*** PROVIDED TEXT ***
In a troubleshooting situation, you can use it to gather information about your system. To see a usage statement from a rack leader controller, perform the following:

r1lead:~ # cminfo --help
Usage: cminfo [--bmc_base_ip|--bmc_ifname|--bmc_iftype|--bmc_ip|--bmc_mac|--bmc_netmask|--bmc_nic|
--dns_domain|--gbe_base_i
p|--gbe_ifname|--gbe_iftype|--gbe_ip|--gbe_mac|--gbe_netmask|--gbe_nic|--head_base_ip|
--head_bmc_base_ip|--head_bmc_ifname|
--head_bmc_iftype|--head_bmc_ip|--head_bmc_mac|--head_bmc_netmask|--head_bmc_nic|--head_ifname|
--head_iftype|--head_ip|--he
ad_mac|--head_netmask|--head_nic|--ib_0_base_ip|--ib_0_ifname|--ib_0_iftype|--ib_0_ip|--ib_0_mac|
--ib_0_netmask|--ib_0_nic|
--ib_1_base_ip|--ib_1_ifname|--ib_1_iftype|--ib_1_ip|--ib_1_mac|--ib_1_netmask|
--ib_1_nic|--name|--rack]
r1lead:~ # cminfo --bmc_base_ip

EXAMPLES

Example 5-2. cminfo Command Examples

To see the rack leader node BMC IP address, perform the following:

r1lead:~ # cminfo --bmc_base_ip
192.168.160.0

To see the rack leader DNS domain, perform the following:

r1lead:~ # cminfo --dns_domain
ice.domain_name.mycompany.com

To see the BMC nic, perform the following:

r1lead:~ #  cminfo --bmc_nic
eth0

To see the IP address of the ib1 InfiniBand fabric, perform the following:

r1lead:~ # cminfo --ib_1_base_ip
10.149.0.0
*** End of PROVIDED TEXT ***
== WORK ITEM A ==
What does the cminfo excerpt describe, summed up in two sentences?
*** EXERCISE MATERIALS ***
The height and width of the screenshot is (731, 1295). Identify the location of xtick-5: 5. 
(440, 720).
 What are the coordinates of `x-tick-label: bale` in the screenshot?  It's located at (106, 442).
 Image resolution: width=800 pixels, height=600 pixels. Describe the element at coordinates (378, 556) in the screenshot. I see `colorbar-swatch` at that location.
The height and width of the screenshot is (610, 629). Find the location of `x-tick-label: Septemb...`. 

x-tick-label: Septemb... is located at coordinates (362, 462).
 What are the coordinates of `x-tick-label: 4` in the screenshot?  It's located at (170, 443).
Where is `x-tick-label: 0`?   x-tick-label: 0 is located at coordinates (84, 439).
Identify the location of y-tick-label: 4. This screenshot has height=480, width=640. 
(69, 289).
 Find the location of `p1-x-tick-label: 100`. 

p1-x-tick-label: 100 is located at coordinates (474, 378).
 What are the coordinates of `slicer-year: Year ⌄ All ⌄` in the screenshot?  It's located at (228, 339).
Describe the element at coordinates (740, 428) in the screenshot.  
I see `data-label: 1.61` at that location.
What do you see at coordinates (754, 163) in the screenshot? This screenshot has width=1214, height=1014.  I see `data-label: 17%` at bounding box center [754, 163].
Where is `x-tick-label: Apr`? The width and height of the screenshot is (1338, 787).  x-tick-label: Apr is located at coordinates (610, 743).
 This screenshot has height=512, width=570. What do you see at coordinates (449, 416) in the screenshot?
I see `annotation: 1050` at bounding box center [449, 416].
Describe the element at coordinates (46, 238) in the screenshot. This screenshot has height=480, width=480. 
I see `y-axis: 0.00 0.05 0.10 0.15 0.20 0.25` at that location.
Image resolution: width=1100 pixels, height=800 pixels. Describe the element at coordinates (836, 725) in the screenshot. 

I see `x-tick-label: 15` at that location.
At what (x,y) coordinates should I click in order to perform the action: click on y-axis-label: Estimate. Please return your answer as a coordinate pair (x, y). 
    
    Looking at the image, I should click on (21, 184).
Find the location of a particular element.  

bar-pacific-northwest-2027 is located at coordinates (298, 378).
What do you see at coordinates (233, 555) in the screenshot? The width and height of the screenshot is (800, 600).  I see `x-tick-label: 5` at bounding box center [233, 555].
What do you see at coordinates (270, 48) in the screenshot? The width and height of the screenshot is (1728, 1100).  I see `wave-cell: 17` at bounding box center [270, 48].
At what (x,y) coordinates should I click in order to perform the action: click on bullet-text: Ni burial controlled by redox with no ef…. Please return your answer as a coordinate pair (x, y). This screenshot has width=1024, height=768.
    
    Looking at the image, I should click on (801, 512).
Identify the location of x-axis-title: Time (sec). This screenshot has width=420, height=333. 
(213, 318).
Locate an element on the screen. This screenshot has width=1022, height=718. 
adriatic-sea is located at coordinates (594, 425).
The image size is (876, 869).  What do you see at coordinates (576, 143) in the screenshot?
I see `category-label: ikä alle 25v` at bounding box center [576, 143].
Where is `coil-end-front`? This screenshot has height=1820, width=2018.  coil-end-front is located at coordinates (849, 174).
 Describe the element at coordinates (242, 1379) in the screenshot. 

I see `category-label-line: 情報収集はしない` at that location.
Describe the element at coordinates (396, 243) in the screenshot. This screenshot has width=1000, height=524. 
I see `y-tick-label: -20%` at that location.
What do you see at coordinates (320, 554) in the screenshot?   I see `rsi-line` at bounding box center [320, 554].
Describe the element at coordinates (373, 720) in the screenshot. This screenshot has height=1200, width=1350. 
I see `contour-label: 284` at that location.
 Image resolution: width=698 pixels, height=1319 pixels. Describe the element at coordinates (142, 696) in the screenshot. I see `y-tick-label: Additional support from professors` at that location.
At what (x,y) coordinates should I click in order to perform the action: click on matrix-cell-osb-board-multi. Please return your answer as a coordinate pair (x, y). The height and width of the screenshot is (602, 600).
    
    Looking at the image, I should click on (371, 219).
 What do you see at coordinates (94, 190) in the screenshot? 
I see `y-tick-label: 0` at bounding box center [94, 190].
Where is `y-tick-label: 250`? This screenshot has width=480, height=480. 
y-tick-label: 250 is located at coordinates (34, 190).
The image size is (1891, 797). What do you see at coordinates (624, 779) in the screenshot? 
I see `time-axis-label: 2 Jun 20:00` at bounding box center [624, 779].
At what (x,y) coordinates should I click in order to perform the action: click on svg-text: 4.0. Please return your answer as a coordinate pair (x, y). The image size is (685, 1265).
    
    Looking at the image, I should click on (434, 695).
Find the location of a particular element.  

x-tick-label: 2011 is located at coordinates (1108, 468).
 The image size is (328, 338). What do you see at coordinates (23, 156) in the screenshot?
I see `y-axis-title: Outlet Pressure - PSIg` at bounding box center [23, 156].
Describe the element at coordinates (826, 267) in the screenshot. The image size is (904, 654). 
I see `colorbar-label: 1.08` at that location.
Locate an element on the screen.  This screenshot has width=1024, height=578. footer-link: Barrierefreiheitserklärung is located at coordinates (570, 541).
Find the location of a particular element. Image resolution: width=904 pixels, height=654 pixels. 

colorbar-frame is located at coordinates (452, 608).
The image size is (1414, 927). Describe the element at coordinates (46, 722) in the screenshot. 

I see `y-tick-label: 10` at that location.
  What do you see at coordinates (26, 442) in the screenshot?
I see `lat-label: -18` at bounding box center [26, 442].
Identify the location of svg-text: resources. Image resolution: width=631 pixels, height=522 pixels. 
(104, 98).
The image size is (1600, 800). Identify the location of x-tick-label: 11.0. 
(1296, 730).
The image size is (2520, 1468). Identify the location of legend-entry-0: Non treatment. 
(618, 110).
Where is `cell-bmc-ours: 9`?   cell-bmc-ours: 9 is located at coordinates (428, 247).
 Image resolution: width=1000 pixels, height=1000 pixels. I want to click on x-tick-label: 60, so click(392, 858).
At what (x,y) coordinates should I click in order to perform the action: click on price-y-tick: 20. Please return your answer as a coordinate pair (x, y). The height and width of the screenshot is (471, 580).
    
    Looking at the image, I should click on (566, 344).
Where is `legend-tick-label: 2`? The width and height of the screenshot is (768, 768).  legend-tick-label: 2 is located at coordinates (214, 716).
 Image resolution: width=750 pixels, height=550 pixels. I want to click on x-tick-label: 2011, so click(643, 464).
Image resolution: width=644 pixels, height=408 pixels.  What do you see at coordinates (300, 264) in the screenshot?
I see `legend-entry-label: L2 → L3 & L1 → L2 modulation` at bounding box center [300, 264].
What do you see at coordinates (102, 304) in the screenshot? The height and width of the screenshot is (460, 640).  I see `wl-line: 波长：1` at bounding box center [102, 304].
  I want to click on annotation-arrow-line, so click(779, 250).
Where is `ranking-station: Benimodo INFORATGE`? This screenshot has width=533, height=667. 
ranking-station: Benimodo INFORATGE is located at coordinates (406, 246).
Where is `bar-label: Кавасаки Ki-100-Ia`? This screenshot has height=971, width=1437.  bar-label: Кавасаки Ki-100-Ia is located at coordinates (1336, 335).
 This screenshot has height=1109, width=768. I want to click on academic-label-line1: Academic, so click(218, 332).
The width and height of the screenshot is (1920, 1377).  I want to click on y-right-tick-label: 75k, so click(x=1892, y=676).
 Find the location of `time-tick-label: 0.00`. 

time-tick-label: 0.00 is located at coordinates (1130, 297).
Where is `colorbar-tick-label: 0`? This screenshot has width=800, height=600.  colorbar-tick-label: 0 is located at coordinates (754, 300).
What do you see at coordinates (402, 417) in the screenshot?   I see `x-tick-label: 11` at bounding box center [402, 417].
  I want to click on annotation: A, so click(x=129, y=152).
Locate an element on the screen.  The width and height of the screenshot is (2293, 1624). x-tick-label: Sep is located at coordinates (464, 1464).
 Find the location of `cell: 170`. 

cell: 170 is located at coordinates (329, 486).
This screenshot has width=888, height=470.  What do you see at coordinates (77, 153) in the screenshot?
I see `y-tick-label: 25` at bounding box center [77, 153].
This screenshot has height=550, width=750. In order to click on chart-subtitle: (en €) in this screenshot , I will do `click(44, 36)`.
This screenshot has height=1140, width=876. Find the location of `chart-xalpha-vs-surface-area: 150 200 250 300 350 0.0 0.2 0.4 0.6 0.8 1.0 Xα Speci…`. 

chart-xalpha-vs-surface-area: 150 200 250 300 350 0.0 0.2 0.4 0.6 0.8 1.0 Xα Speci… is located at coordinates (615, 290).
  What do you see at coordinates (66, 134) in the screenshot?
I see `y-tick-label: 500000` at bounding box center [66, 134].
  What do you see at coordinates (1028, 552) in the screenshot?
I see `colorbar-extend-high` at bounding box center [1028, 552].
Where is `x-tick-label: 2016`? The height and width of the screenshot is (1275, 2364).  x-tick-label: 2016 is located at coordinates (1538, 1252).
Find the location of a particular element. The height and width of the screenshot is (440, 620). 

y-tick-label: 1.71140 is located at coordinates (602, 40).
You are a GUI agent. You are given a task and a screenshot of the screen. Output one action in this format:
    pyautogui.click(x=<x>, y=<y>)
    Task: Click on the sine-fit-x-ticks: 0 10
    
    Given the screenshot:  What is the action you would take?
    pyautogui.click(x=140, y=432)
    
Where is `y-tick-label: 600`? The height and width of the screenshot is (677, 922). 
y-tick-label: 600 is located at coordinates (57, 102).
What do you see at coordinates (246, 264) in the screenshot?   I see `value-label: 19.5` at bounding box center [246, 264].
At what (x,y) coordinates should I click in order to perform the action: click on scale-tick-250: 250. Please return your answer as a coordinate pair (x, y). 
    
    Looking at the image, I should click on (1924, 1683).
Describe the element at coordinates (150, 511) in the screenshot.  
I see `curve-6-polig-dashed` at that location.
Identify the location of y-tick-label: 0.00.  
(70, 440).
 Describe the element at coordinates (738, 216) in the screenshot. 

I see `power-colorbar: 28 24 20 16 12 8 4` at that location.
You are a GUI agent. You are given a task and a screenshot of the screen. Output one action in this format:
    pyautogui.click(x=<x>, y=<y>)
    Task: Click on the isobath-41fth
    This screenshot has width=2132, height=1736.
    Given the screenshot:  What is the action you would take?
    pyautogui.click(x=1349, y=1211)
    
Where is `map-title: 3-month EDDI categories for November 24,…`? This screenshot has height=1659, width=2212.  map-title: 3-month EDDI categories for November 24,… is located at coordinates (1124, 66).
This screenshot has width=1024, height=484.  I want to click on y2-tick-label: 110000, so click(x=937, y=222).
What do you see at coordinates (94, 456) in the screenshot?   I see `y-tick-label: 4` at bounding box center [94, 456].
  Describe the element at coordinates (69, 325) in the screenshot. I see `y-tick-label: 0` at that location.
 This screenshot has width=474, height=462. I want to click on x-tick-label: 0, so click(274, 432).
*** End of EXERCISE MATERIALS ***
== WORK ITEM B ==
In the rows, between the line holding "The image size is (876, 869)." and the line holding "What do you see at coordinates (320, 554)", inclusive, swap "Describe the element" for "Identify the element" and give back only those lines.

== REPLY A ==
Running cminfo --help on a rack leader controller shows a usage statement that lists options for BMC, GbE, head, and InfiniBand interface details, plus --dns_domain, --name, and --rack. Its examples show options such as --bmc_base_ip, --dns_domain, --bmc_nic, and --ib_1_base_ip returning the rack leader node BMC IP address, the rack leader DNS domain, the BMC nic, and the IP address of the ib1 InfiniBand fabric.

== REPLY B ==
The image size is (876, 869).  What do you see at coordinates (576, 143) in the screenshot?
I see `category-label: ikä alle 25v` at bounding box center [576, 143].
Where is `coil-end-front`? This screenshot has height=1820, width=2018.  coil-end-front is located at coordinates (849, 174).
 Identify the element at coordinates (242, 1379) in the screenshot. 

I see `category-label-line: 情報収集はしない` at that location.
Identify the element at coordinates (396, 243) in the screenshot. This screenshot has width=1000, height=524. 
I see `y-tick-label: -20%` at that location.
What do you see at coordinates (320, 554) in the screenshot?   I see `rsi-line` at bounding box center [320, 554].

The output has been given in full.